- The Washington Times - Wednesday, January 24, 2007

Here’s a look at some out-of-this-world software:

Karaoke Revolution Presents American Idol from Konami (for PlayStation 2, Rated: E+10, $39.99 or bundled with a USB microphone, $54.99).

The best karaoke video game just got more competitive and brutal thanks to an infusion from America’s favorite masochistic music show.

The ability to sing well has not been bestowed on most humans, but that has not stopped contestants on Fox Network’s popular program from trying, nor should it stop anyone with a PlayStation 2.

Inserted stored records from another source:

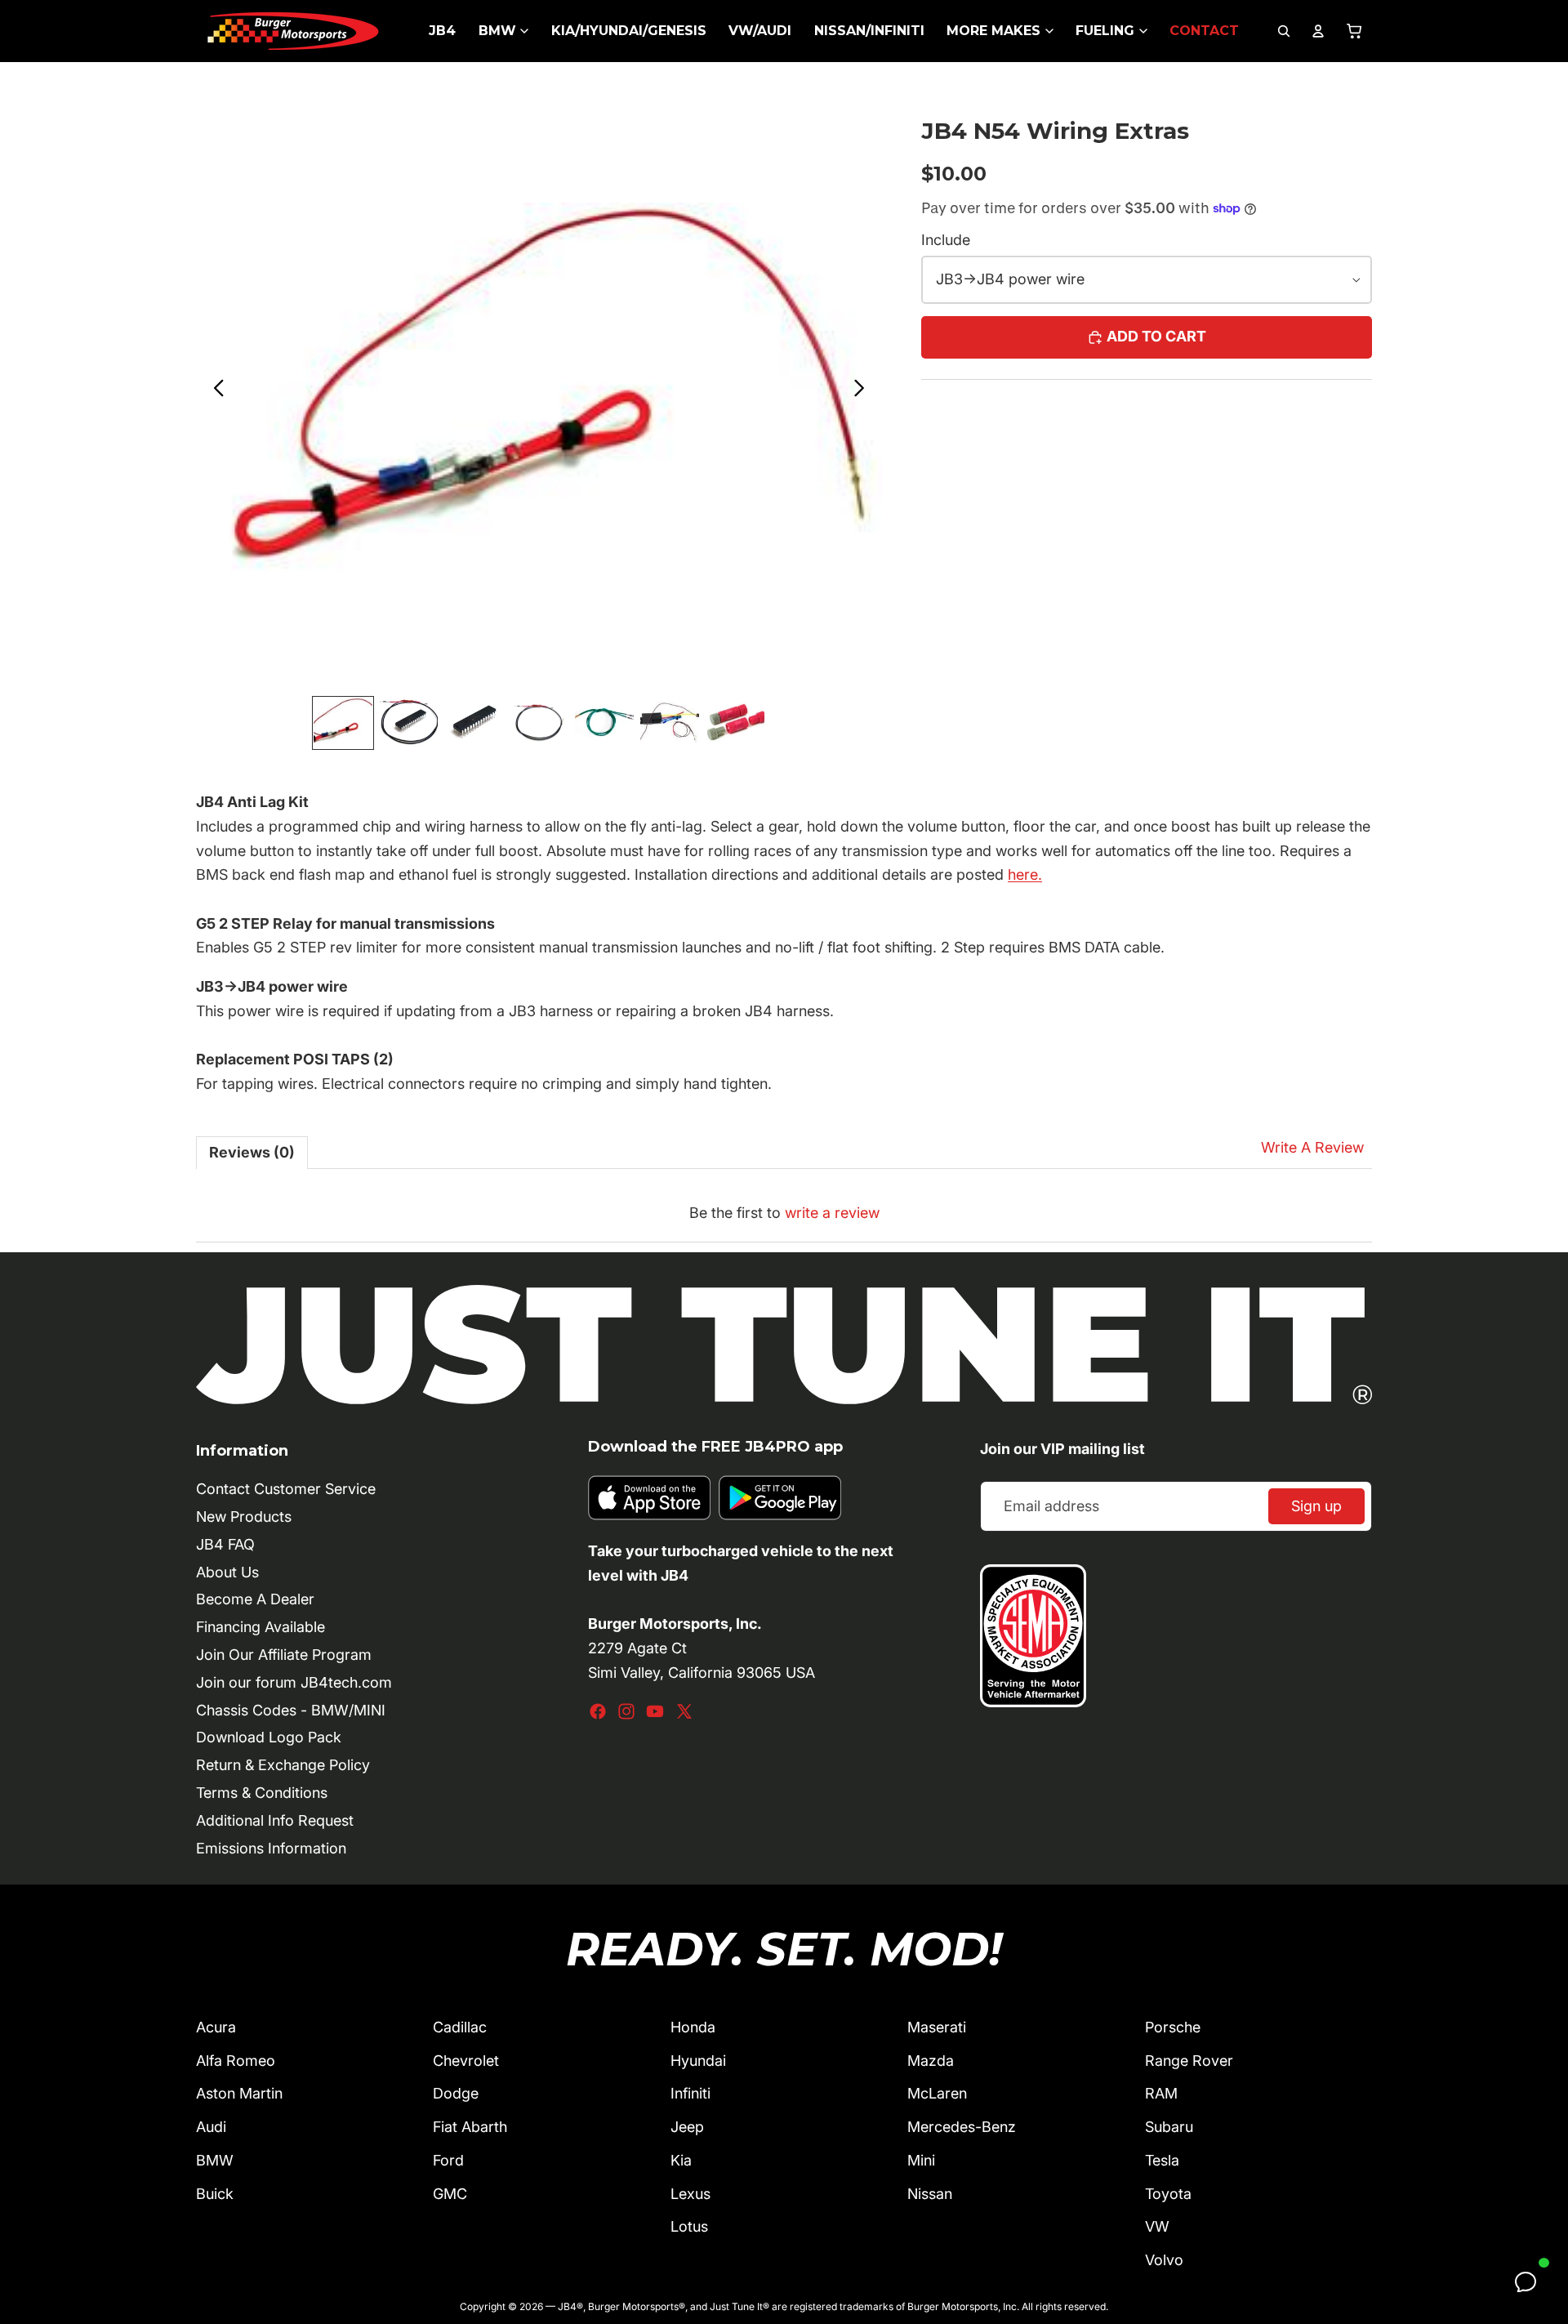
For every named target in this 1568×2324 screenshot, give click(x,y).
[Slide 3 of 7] (473, 723)
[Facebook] (598, 1711)
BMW (215, 2160)
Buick (215, 2193)
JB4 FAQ (225, 1544)
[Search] (1284, 31)
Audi (211, 2126)
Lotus (689, 2226)
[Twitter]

The action is easy to understand but difficult to master as the player uses a USB-connected microphone simply to sing songs. He must match pitch, rhythm and length of notes to a lead vocal line, and he gets help through a stream of tubular meters tied to lyrics that float across the bottom of the screen.

A customizable on-screen avatar mimics singing along and moves to the music. Points are earned for proficiency while an on-screen audience reacts to the player’s success and failure.

Players can choose from 40 mainstream songs, including Duran Duran’s “Hungry Like a Wolf,” Elton John’s “Don’t Let the Sun Go Down on Me,” Pat Benatar’s hernia-inducer “Heartbreaker,” Billy Joel’s “Just the Way You Are,” and “She Bangs,” made infamous by former Idol contestant William Hung.

When in the “Idol”-contest mode, just as in the show, a player auditions, earns an invite to Hollywood and can try to become a star by singing eight to 18 songs.

His performance now is under the careful scrutiny of digitized versions of the program’s judges: Randy Jackson, Simon Cowell and some woman named Laura. (Paula Abdul did not participate.)

Although it may be amusing to listen to Mr. Cowell bust on a singer during the television show, his staged remarks in the game will bruise egos easily.

To compound the misery in heated competition, family members and friends (up to seven others can join in) love to agree readily with Mr. Cowell’s assessments. I know it’s just a computer image, but my heart sank when my marginal delivery of “Build Me Up Buttercup” gave the nasty Brit a chance to pummel me.

The intuitive judges will react as a tune plays and comment on execution of the performance, clothing choices and how someone else previously executed the same song.

As rounds progress, the judging gets way more critical. Ryan Seacrest’s voice pops in to render the final verdict on a contestant voted in or out by the virtual audience.

A player’s success also unlocks video footage from the actual show and includes auditions and final winning performances.

Additionally, the game is not just “Idol”-centric but loaded with multiple karaoke modes such as medley rounds, high-score matches and simple follow-the-lyrics fun. One even allows for duets in which one singer can harmonize with another.

The coolest or creepiest visual feature of the game is carried over from the previous releases and uses Sony’s Eye Toy camera (sold separately, $29.99).

The singer takes still photographs of himself with the peripheral and builds an animated three-dimensional head to connect to a body in the game. Through a very easy-to-use interface, I turned my 7-year-old son into a twentysomething “American Idol” contestant in minutes. He then could select costumes, hairstyles and accessories to place on the digital being who danced and mouth moved along with the songs.

Karaoke Revolution Presents American Idol is not only an excellent party game, but it gives closet performers a chance to shine.